La puerta se abrió un poco más y Marcellus se asomó con inquietud. Su ama de llaves tenía el día libre y le había dicho que ya era hora de que aprendiera a responder a la puerta. Había ignorado las primeras dos llamadas de Marcia, diciéndose que si la campana sonaba una tercera vez, respondería. Maravillado de haberse atrevido, Marcellus abrió la puerta del todo y dijo:

—Por favor, entre, señora Marcia.

—Gracias señor Pye. Llámeme solo Marcia —dijo la maga mientras entraba en el oscuro y exiguo vestíbulo.

—Y usted llámeme Marcellus —respondió él con una pequeña reverencia. ¿Qué puedo hacer por usted?

Marcia miró a su alrededor, temiendo de repente que alguien pudiera oírlos. Sabía que la casa estaba conectada con el Manuscriptorium por medio de los Túneles de Hielo y que era probable que la escotilla estuviera desellada. Cualquiera podía estar escuchando, y eso incluía a Tertius Fume. Necesitaba algún lugar seguro.

—¿Le apetecería venir a tomar un té —dijo Marcia—, en la Torre del Mago? ¿Dentro de media hora?

—¿Té? —preguntó Marcellus, pestañeando de sorpresa.

—En mis dependencias. Daré instrucciones a las puertas para que lo esperen. Será un placer, señor Pye… hummm, Marcellus. En media hora.

—¡Oh, sí! Para mí también… será un placer. En media hora, entonces. Adiós.

—Adiós, Marcellus.

Marcellus Pye hizo una reverencia y Marcia se marchó. Marcellus exhaló ruidosamente el aire, cerró la puerta y se inclinó para apoyarse en ella. ¿Qué estaba pasando? ¿Y dónde había puesto sus mejores zapatos?

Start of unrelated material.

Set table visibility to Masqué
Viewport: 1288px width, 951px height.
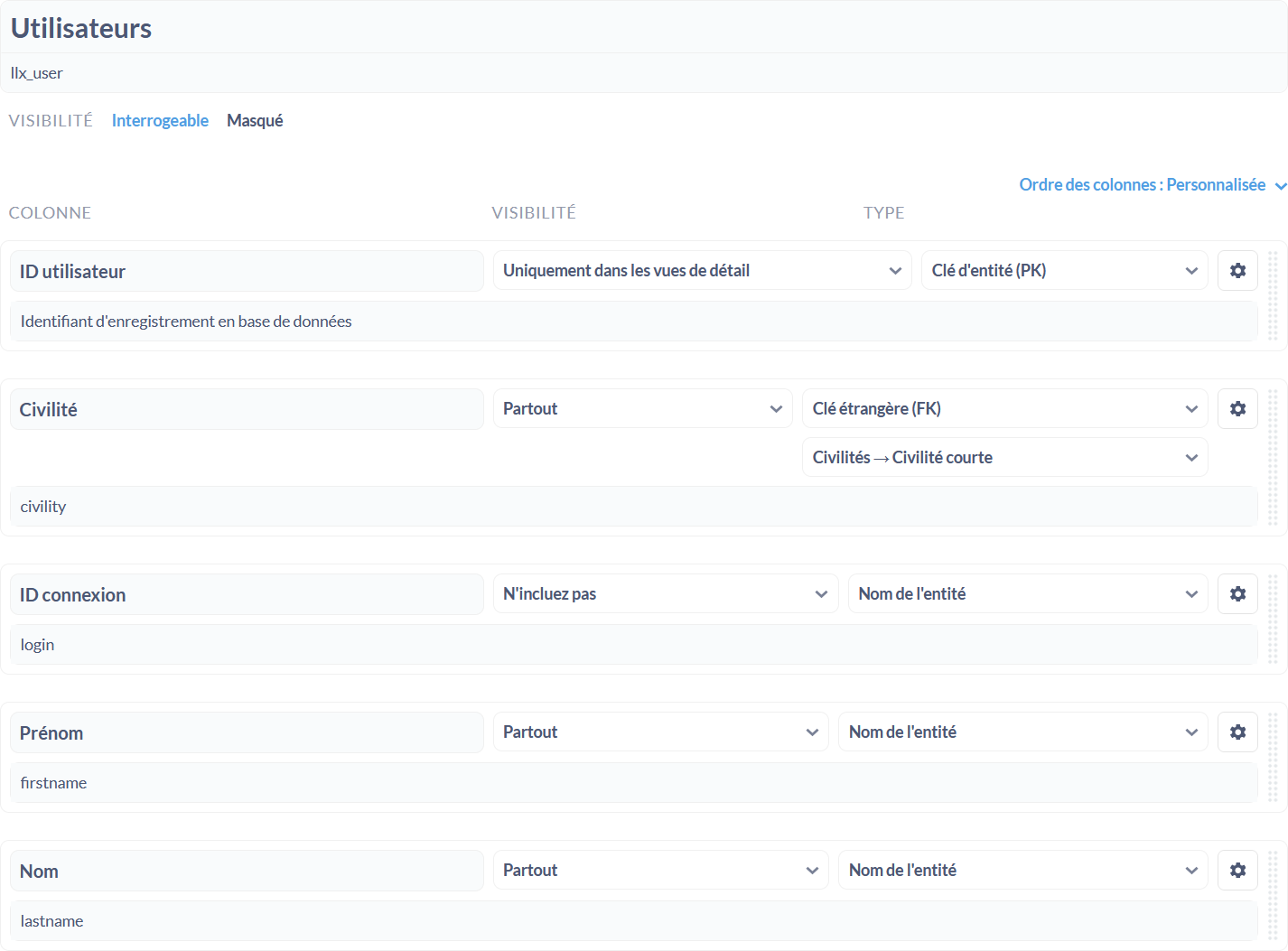tap(255, 121)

—Ya lo ve —dijo Marcia, sirviendo la quinta taza de té a Marcellus y observando cómo el alquimista le añadía tres generosas cucharadas de azúcar—. Me temo que lo que ha dicho Hildegarde sea cierto. Y si lo es… —Su voz se extinguió y liberó un suspiro—. Si es cierto, entonces debo aprender todo lo que pueda sobre la Búsqueda. Y usted, Marcellus, es la única persona viva que tiene experiencia sobre la Búsqueda. ¡Oh!, hay muchos fantasmas, claro, pero francamente, ya estoy harta de fantasmas por el momento.

Marcellus sonrió.

—Y sus intereses no son siempre los de los vivos —dijo, recordando la pobre compañía que habían supuesto los fantasmas de sus viejos amigos mientras él se iba haciendo cada vez más viejo.

—Es verdad. ¡Cuánta razón tiene! —respondió Marcia recordando los horrores del cónclave. Miró a Marcellus a los ojos para comprobar si podía confiar en él. Marcellus sostuvo su mirada sin pestañear—. Creo que hubo tres Búsquedas en su época. —Y luego recordó que la vida de Marcellus había durado quinientos años o más—. O, hummm, incluso más…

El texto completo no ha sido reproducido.